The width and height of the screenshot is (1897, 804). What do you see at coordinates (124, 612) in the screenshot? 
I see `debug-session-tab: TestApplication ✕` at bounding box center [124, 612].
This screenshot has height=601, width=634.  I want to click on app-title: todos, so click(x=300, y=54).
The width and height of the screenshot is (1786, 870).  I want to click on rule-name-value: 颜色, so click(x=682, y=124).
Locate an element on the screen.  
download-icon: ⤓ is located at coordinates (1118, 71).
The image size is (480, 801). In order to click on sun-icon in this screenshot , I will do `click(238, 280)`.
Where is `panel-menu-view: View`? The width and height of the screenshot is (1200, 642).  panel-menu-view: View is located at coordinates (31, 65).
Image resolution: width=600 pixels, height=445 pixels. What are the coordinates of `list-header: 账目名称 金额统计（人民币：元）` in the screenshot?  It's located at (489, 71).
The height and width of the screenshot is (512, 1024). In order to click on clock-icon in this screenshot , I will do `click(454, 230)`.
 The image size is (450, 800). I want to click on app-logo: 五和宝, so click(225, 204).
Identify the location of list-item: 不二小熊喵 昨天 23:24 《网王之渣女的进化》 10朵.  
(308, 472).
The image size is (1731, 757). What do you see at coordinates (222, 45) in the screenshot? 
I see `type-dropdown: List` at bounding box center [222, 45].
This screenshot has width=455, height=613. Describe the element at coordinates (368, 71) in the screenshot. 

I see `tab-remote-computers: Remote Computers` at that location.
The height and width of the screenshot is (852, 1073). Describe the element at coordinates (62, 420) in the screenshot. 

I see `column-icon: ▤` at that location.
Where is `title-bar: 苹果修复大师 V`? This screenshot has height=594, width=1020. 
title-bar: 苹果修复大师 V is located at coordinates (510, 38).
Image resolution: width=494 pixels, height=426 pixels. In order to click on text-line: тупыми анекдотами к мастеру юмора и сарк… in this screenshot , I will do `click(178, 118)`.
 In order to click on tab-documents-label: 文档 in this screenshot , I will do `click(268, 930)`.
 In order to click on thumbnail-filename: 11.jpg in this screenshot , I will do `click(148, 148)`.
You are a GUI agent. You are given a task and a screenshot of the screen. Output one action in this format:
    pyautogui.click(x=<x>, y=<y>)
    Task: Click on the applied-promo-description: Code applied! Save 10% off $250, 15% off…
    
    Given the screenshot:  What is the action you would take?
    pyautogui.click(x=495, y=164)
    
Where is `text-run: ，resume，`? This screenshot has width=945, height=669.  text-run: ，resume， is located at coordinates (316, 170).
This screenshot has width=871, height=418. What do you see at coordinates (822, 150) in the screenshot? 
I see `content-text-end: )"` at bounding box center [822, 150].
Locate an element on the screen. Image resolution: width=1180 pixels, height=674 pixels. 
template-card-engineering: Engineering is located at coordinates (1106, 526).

□ □ □

Recast the lines from the one with "The height and width of the screenshot is (512, 1024)." to the one with "center [222, 45]." as a Markdown table with the columns No. and Line, leaving out any blank lines.

| No. | Line |
|---|---|
| 1 | The height and width of the screenshot is (512, 1024). In order to click on clock-icon in this screenshot , I will do `click(454, 230)`. |
| 2 |  The image size is (450, 800). I want to click on app-logo: 五和宝, so click(225, 204). |
| 3 | Identify the location of list-item: 不二小熊喵 昨天 23:24 《网王之渣女的进化》 10朵.   |
| 4 | (308, 472). |
| 5 | The image size is (1731, 757). What do you see at coordinates (222, 45) in the screenshot?  |
| 6 | I see `type-dropdown: List` at bounding box center [222, 45]. |